The president is also requiring agencies to identify their most valuable and highest-risk assets and increasing shared services within the federal government so that individual agencies do not have to build their own systems in-house.
The White House said it has created a new position, federal chief information security officer, to lead cybersecurity initiatives. The administration added that it is also "dramatically increasing the number of federal civilian cyber defense teams" at the Department of Homeland Security to 48.
Encouraging the use of multifactor authentication
The administration said it wants the public and others to rely less on a single password as a source of authentication. It wants to add a second method, such as a text-messaged code or fingerprint, that would be required along with a password in order to access services or make payments. Multifactor authentication will also be fast-tracked for government services such as tax and benefits information.
Under the plan, the government will also reduce its use of Social Security numbers. The Small Business Administration would also partner with the Federal Trade Commission and the National Institute of Standards and Technology to provide cybersecurity training to 1.4 million small businesses.

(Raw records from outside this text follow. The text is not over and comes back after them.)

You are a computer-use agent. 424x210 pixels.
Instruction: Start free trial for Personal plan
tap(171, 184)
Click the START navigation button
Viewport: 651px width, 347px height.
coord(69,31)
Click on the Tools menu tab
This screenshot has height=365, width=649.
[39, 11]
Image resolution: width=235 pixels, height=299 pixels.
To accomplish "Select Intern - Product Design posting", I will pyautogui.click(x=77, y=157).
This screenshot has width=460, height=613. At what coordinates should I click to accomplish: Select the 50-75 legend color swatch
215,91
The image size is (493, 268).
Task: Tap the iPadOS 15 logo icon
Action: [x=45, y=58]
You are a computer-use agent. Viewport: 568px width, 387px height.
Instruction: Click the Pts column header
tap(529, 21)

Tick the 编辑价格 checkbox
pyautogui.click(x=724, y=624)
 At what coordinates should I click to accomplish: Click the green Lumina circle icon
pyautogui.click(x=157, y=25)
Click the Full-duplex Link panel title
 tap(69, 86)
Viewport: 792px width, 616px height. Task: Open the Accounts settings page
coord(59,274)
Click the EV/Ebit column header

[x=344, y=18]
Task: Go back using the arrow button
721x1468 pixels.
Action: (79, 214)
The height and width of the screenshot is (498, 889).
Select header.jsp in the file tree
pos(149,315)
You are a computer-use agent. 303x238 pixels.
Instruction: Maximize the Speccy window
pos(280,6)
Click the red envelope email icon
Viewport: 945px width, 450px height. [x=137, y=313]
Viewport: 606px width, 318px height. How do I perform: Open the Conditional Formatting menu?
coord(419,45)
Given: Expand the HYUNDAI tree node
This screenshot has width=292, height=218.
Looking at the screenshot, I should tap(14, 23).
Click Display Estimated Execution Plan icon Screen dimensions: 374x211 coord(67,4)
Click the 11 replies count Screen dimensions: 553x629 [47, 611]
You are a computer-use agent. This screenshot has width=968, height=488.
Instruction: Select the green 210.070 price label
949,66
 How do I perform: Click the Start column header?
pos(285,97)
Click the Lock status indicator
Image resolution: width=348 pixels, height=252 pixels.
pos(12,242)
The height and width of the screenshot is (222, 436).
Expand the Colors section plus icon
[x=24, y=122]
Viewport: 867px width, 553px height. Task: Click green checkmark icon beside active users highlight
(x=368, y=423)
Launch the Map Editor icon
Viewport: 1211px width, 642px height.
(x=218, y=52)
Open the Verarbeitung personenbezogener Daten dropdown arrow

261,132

Assisting the private sector
The Department of Homeland Security will double the number of cybersecurity advisors available to the private sector. They will help with cyber assessments and implementation.
The agency is also partnering with industry to develop a "Cybersecurity Assurance Program" to certify "Internet of Things" technology.
The National Institute of Standards and Technology is also asking for feedback to improve its cybersecurity framework, which has been used as a baseline for a number of agencies' own cybersecurity requirements.
In the spring, the administration will release a national cyber incident coordination policy so that government agencies can have a methodology in determining the severity of a breach and determine the needed level of attention and remediation.
Creating a new government council
Obama signed an executive order on Tuesday to create a permanent Federal Privacy Council that will focus on reforming the federal government's privacy guidelines and continue to review policies as new technologies and the use of "Big Data" become more prevalent.
The administration is also seeking to establish a commission of "top strategic, business, and technical thinkers from outside of government" to make suggestions on how to improve cybersecurity.